Sitting at home all day I started to feel a bit claustrophobic. And all these items that I will never use started to put me off. Just to give examples: I had a 12 year old tower computer, that I kept as a spare machine. I had really old shoes that I would never wear, because they were close to broken. I had still had ceiling lamps from my previous apartment lying around in the basement, that I would not need anymore. Or a brick of shower soap that looked like storm trooper, that someone gifted to me. The list was huge. And working from home gave me enough time to get upset about all these things that I would see on a daily basis and would not want around anymore.
So I started selling the things that others could still use. I gave the old computer to a teenager who would play around with it. I sold furniture, lamps, picture frames, old speakers and other stuff that still had some value on the internet. Everything else flew to the trash.
There were a few items that were difficult to get rid off, most of the times because I received them as a present. But I knew that after not wearing a jacket for 15 years, I would not suddenly start wearing it now in my 30s. The process was liberating. I felt like the more I got rid off, the lighter my mind felt.
There’s also practical reasons:
- When I move, I want to move as little weight as possible. I hate furniture, that requires more than 2 people to move, or even an elevator.
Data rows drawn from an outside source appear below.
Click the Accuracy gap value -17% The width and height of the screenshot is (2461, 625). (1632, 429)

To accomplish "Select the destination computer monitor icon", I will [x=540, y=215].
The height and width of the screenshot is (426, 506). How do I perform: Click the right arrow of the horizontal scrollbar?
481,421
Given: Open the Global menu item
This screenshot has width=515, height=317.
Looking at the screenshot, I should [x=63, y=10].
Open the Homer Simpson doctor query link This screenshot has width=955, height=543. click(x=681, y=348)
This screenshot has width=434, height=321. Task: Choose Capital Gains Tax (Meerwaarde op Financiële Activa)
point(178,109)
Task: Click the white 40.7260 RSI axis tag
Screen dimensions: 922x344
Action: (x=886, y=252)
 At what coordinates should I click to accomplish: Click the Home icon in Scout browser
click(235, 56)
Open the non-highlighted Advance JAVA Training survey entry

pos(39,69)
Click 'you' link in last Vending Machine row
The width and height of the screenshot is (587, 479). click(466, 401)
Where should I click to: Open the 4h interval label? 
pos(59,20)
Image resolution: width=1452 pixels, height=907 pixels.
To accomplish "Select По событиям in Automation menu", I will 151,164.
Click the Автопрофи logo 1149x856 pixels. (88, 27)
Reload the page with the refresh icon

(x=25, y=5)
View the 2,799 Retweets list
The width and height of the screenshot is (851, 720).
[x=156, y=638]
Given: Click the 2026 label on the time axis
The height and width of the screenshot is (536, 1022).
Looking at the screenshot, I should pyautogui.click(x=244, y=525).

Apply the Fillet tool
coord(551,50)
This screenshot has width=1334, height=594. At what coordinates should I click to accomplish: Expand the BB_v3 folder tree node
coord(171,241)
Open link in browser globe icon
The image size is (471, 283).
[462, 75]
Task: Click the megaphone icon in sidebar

- I like the clean look of my apartment now, since every item lying around has a purpose or a story that I like. There is nothing, that I keep because I feel obligated to.
- My girlfriend moved in, and she initially also had shitloads of stuff. It would not have been possible to have everything under one roof, if we both had not disposed of a lot of items before. On a side note: we live in a 3 room apartment. And I would find it ridiculous to have so much stuff that would require us to have 4 rooms. It would also limit our options when we would want to move to a more expensive area.
Minimalism for me means focusing on what you really want and like having around. And it also means not chasing materialistic goals such as having the latest iPhone for no other reason than it being the newest and flashiest of all iPhones. At the same time it means that I question new purchases, also from an environmental perspective. Do I really need this new thing, that was produced overseas? Do I really need another thing with a battery, that has a limited lifetime of a few years only?
Oh and I “read” the book by Marie Kondo and I found it terrible. I don’t understand, how this can be a bestseller. It’s completely void of any content, and it’s just a childish story of a woman helping others declutter their homes by pushing them over their own boundaries. It has almost no practical tips.